Retrieve all lines below that have the string "computer".

[Saved data entries]

= Beginning of Section =

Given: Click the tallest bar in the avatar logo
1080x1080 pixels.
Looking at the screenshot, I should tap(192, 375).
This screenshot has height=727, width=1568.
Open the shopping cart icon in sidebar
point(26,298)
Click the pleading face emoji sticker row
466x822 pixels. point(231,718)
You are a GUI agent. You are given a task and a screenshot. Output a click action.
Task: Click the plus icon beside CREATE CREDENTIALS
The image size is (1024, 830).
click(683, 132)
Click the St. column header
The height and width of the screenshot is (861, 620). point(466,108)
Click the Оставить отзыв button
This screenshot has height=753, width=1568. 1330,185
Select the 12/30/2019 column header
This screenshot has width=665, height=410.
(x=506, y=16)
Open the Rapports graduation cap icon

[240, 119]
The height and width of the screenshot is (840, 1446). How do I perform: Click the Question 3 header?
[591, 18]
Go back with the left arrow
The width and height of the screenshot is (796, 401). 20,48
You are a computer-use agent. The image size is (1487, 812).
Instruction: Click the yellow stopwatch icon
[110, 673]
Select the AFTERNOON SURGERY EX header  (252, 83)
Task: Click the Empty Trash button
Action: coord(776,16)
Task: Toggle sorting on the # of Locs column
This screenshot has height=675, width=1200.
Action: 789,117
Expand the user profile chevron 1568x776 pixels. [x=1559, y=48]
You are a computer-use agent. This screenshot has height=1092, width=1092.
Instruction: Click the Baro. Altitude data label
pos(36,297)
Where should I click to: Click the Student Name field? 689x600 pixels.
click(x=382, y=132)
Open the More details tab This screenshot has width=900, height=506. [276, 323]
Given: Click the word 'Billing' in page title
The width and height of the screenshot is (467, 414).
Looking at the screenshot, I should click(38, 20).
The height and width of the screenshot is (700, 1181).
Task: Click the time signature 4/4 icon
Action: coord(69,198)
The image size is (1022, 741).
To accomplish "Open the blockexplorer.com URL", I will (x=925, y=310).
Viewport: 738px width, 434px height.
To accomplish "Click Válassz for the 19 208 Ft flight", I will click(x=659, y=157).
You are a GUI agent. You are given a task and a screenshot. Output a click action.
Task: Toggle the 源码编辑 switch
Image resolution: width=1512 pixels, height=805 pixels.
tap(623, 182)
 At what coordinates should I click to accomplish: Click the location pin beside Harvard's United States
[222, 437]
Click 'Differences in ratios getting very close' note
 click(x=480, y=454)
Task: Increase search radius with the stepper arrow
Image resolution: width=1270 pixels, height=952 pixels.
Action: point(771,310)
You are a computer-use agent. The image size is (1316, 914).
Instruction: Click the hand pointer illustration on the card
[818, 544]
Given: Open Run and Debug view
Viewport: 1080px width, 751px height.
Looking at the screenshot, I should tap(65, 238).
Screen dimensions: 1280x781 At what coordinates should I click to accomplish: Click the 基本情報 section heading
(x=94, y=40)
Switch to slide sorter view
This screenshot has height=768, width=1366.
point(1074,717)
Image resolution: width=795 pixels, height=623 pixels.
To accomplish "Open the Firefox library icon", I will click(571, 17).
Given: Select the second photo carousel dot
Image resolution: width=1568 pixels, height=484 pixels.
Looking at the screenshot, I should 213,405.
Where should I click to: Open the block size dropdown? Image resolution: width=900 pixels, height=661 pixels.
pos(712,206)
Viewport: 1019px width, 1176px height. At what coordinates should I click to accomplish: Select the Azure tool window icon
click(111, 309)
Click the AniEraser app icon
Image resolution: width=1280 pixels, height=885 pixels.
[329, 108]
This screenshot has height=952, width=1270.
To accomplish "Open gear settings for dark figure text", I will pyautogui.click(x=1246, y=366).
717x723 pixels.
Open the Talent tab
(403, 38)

= End of Section =

## TASK OUTPUT:
You are a computer-use agent. The image size is (1487, 812).
You are a computer-use agent. This screenshot has height=1092, width=1092.
You are a computer-use agent. The image size is (1316, 914).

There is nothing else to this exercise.